AGGLOMERATIVE

Agglomerative clustering starts with each sample as its own cluster and repeatedly merges the closest pair according to a chosen linkage rule.

For example, Ward’s linkage (the default method) merges clusters A and B to minimize the increase in total within-cluster variance, evaluating distances as:

d(A, B) = \frac{|A| |B|}{|A| + |B|} ||\mu_A - \mu_B||^2

where \mu_A and \mu_B are the centroids of clusters A and B, respectively.

This wrapper accepts data with rows as samples and columns as features.
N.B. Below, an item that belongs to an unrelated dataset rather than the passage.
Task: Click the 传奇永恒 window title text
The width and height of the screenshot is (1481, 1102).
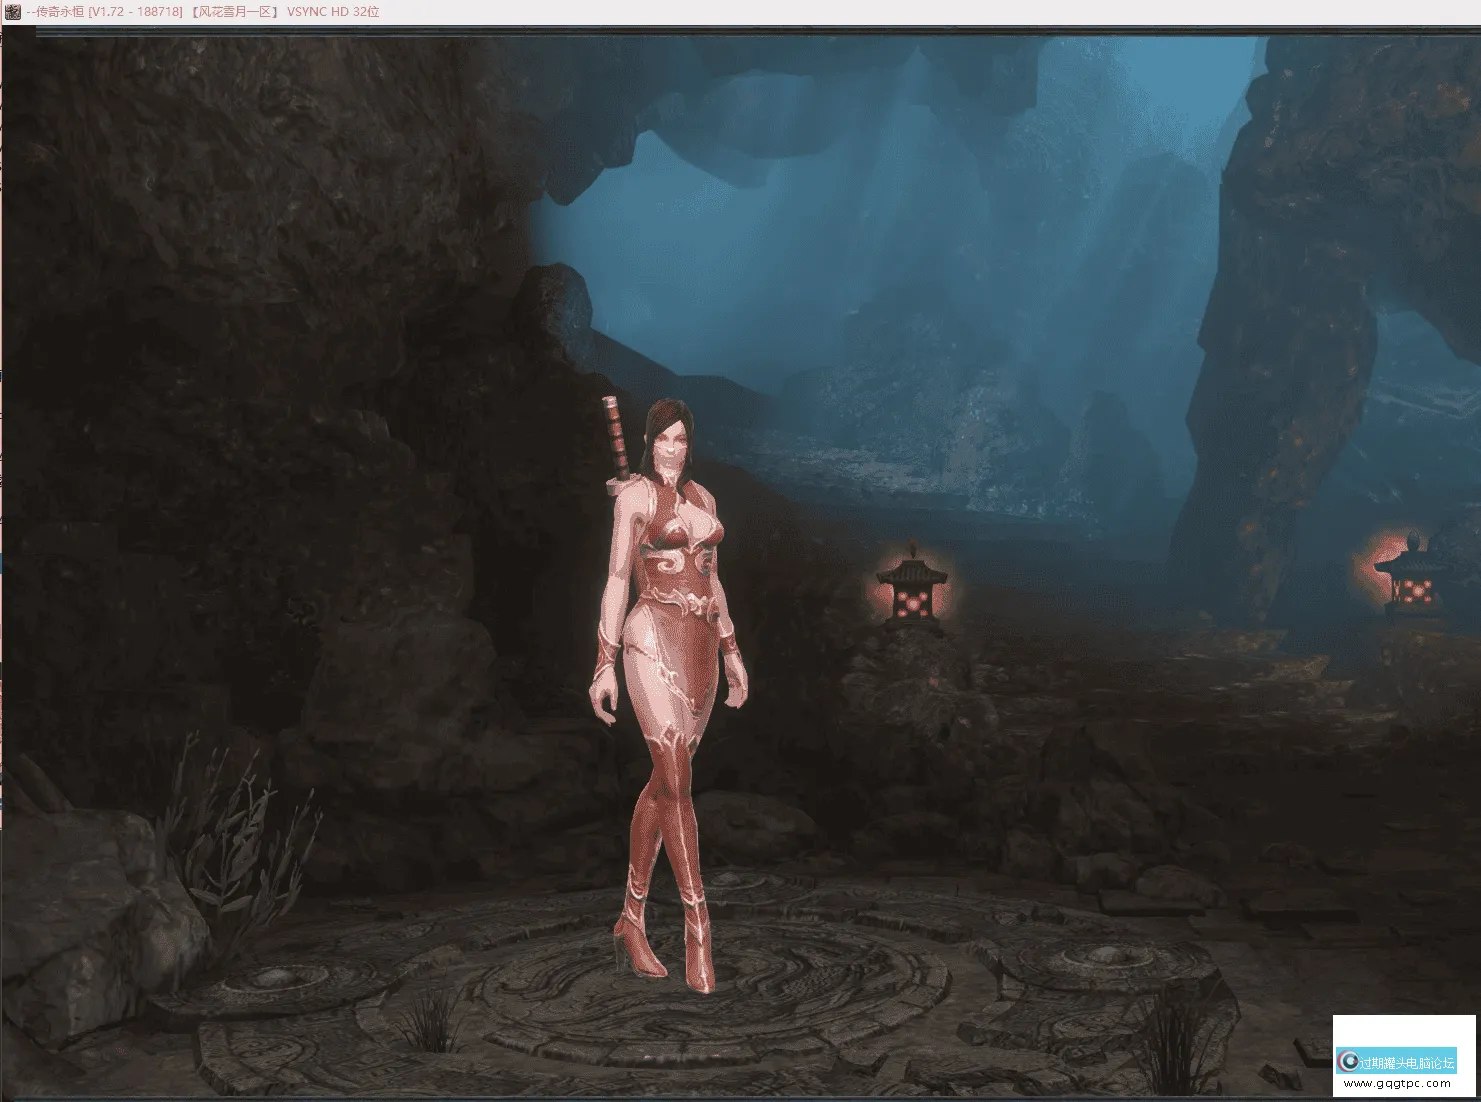Action: point(59,12)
It returns the final labels, a compact label count table, the merge tree children array, and optional merge distances when distance computation is enabled.

Excel Usage

=AGGLOMERATIVE(data, n_clusters, aggl_linkage, aggl_metric, compute_distances)

data (list[list], required): 2D array of input data with rows as samples and columns as features.
n_clusters (int, optional, default: 2): Number of clusters to keep after hierarchical merging.
aggl_linkage (str, optional, default: “ward”): Linkage rule used when merging clusters.
aggl_metric (str, optional, default: “euclidean”): Distance metric used when evaluating merges.
compute_distances (bool, optional, default: false): Whether to store merge distances for the fitted tree.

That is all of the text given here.